WHAT YOU ARE ASKED TO DO:
Please reproduce the data exactly and omit the pictures.

━━━━━ SUPPLIED DATA ━━━━━

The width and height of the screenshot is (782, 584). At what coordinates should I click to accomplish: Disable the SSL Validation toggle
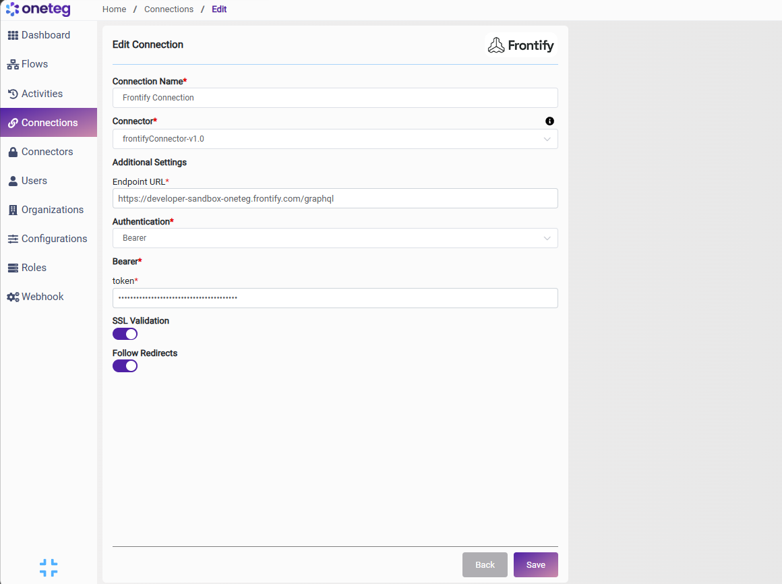pyautogui.click(x=125, y=334)
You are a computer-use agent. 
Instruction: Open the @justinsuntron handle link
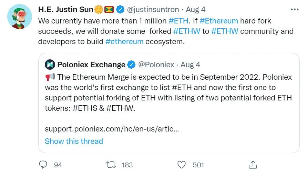[x=153, y=9]
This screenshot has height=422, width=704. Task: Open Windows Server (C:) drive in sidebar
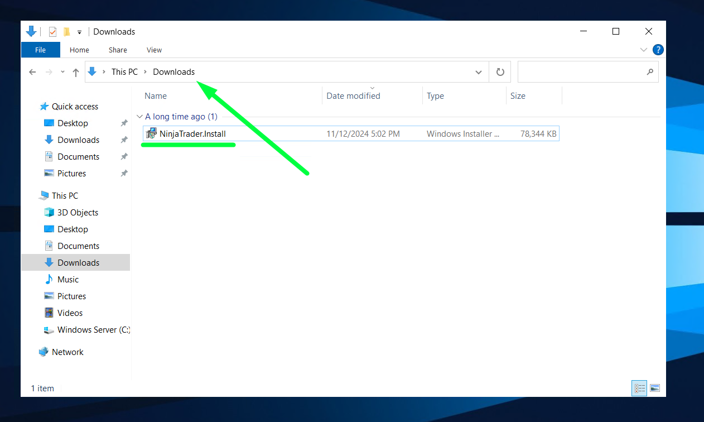pyautogui.click(x=93, y=330)
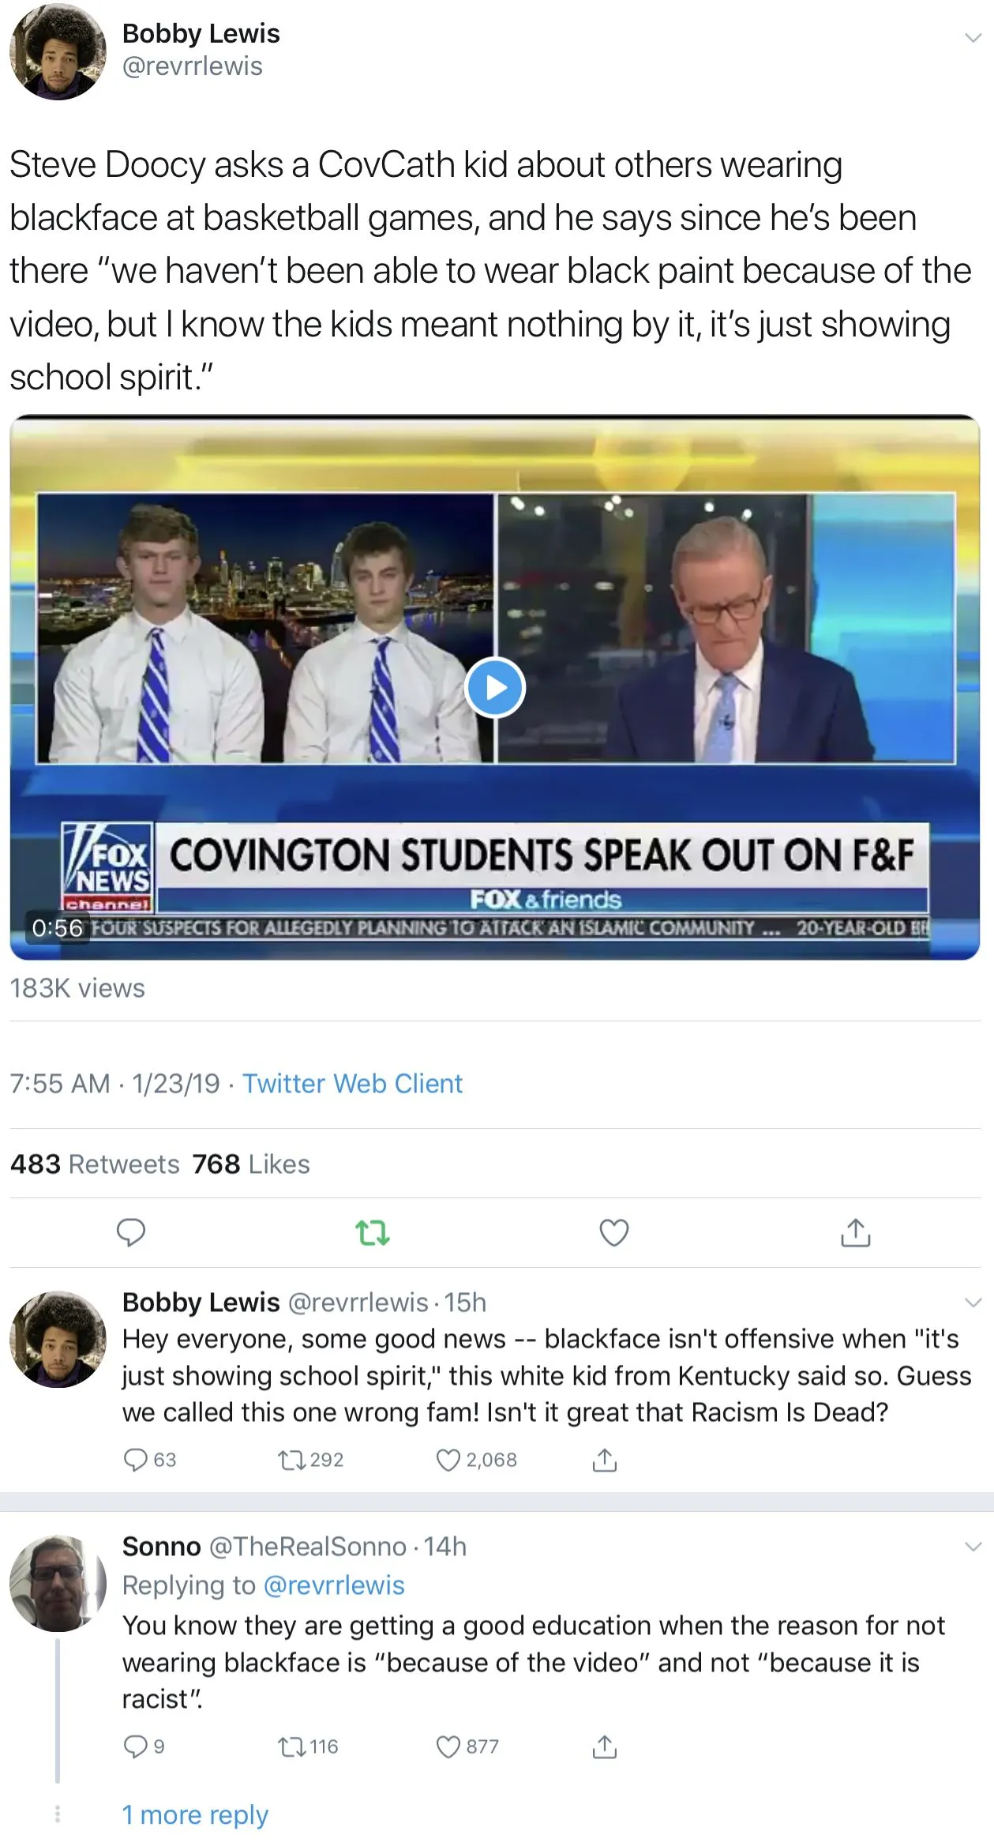Retweet Sonno's reply with 116 retweets
This screenshot has height=1846, width=994.
pos(308,1746)
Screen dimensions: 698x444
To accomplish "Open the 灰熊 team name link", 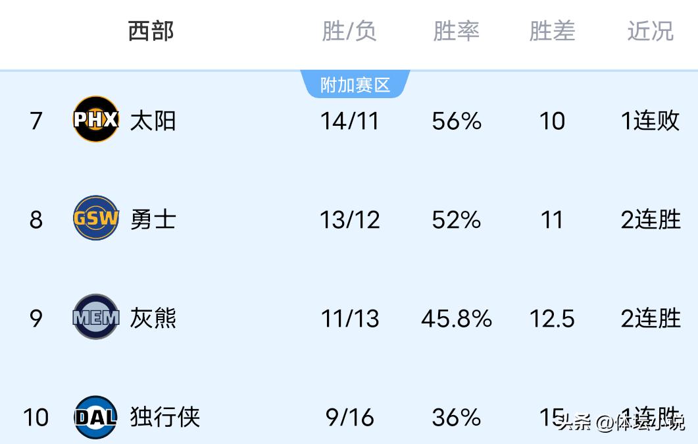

━━━━━

REPLY TO THE EXERCISE:
The width and height of the screenshot is (782, 584). At what coordinates should I click to accomplish: Disable the SSL Validation toggle
pyautogui.click(x=125, y=334)
You are a computer-use agent. 
Instruction: Open the @justinsuntron handle link
[x=153, y=9]
This screenshot has height=422, width=704. Task: Open Windows Server (C:) drive in sidebar
pyautogui.click(x=93, y=330)
Retweet Sonno's reply with 116 retweets
This screenshot has height=1846, width=994.
pos(308,1746)
Screen dimensions: 698x444
To accomplish "Open the 灰熊 team name link", 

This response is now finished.